-- start EXERCISE INPUTS --

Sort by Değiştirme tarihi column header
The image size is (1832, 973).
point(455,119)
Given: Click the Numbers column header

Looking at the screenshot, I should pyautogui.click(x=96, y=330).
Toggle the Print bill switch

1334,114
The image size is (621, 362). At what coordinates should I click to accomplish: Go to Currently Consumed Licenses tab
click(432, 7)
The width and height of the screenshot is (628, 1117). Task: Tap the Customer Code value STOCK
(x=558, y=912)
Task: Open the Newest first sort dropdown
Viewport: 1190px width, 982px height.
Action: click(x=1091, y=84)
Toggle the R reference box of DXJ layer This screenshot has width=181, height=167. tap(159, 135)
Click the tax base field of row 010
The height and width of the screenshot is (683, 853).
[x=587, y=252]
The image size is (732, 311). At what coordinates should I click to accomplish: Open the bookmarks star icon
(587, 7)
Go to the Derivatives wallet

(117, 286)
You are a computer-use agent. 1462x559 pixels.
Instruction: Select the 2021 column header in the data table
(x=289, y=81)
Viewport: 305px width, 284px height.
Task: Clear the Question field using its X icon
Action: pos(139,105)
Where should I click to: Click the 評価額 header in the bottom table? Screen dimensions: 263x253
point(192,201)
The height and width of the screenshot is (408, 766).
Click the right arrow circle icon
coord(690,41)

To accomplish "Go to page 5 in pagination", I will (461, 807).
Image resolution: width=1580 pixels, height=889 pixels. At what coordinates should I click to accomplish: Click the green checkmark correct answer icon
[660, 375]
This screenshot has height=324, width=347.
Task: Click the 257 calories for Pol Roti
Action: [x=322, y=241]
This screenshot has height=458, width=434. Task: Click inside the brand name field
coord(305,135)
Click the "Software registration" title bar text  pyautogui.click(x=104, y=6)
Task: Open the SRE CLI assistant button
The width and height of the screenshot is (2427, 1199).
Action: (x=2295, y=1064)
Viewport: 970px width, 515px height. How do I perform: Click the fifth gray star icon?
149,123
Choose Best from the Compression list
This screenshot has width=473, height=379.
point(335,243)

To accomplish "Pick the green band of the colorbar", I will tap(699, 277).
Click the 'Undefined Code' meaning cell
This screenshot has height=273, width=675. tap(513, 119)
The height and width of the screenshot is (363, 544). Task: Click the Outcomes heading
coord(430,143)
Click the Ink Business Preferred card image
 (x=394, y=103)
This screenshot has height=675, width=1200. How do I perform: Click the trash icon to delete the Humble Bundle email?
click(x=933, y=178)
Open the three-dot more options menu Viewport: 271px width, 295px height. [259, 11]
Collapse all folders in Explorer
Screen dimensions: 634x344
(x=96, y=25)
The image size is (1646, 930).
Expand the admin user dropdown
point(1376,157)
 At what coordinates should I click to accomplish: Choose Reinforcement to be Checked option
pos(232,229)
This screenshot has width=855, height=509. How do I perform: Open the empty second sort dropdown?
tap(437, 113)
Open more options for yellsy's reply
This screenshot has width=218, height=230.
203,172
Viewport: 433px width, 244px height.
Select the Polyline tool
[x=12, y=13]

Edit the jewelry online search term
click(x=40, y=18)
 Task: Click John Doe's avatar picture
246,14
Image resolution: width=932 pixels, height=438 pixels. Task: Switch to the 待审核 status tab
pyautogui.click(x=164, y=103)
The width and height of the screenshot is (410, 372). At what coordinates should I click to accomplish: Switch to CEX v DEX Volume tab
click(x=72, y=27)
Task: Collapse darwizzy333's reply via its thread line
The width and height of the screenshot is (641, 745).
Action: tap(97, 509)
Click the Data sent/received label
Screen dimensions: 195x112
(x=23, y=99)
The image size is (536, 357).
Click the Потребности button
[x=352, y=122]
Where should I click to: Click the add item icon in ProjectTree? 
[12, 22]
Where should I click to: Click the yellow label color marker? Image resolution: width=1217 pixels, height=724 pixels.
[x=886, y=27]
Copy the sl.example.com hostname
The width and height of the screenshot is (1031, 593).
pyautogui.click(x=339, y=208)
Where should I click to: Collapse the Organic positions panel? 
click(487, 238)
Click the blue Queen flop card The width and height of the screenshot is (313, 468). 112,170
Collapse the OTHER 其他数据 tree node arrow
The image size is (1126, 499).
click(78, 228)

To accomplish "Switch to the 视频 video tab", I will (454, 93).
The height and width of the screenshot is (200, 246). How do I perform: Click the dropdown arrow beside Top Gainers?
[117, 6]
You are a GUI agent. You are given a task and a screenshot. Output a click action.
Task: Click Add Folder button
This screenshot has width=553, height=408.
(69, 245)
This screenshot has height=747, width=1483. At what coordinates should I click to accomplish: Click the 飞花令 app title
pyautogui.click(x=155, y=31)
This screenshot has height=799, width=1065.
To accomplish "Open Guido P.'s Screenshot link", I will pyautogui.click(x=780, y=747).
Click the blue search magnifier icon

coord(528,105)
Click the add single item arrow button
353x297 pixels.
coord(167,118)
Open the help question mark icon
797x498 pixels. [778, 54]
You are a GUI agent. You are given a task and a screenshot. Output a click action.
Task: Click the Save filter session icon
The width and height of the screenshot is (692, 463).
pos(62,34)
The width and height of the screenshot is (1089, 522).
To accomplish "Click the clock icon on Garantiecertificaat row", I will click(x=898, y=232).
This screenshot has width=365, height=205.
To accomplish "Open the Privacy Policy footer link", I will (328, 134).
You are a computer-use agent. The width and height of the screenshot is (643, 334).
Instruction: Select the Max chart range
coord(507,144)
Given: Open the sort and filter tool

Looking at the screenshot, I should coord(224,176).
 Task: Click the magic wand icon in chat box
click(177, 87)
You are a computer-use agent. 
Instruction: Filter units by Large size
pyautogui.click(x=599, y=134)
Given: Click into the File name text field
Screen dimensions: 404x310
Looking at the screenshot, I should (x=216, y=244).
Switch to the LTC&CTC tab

-- end EXERCISE INPUTS --

**EXERCISE**
Pull out every line of the data above that contains the word "will", and list those lines.

**COMPLETE OUTPUT**
To accomplish "Go to page 5 in pagination", I will (461, 807).
To accomplish "Pick the green band of the colorbar", I will tap(699, 277).
To accomplish "Switch to the 视频 video tab", I will (454, 93).
To accomplish "Open Guido P.'s Screenshot link", I will pyautogui.click(x=780, y=747).
To accomplish "Click the clock icon on Garantiecertificaat row", I will click(x=898, y=232).
To accomplish "Open the Privacy Policy footer link", I will (328, 134).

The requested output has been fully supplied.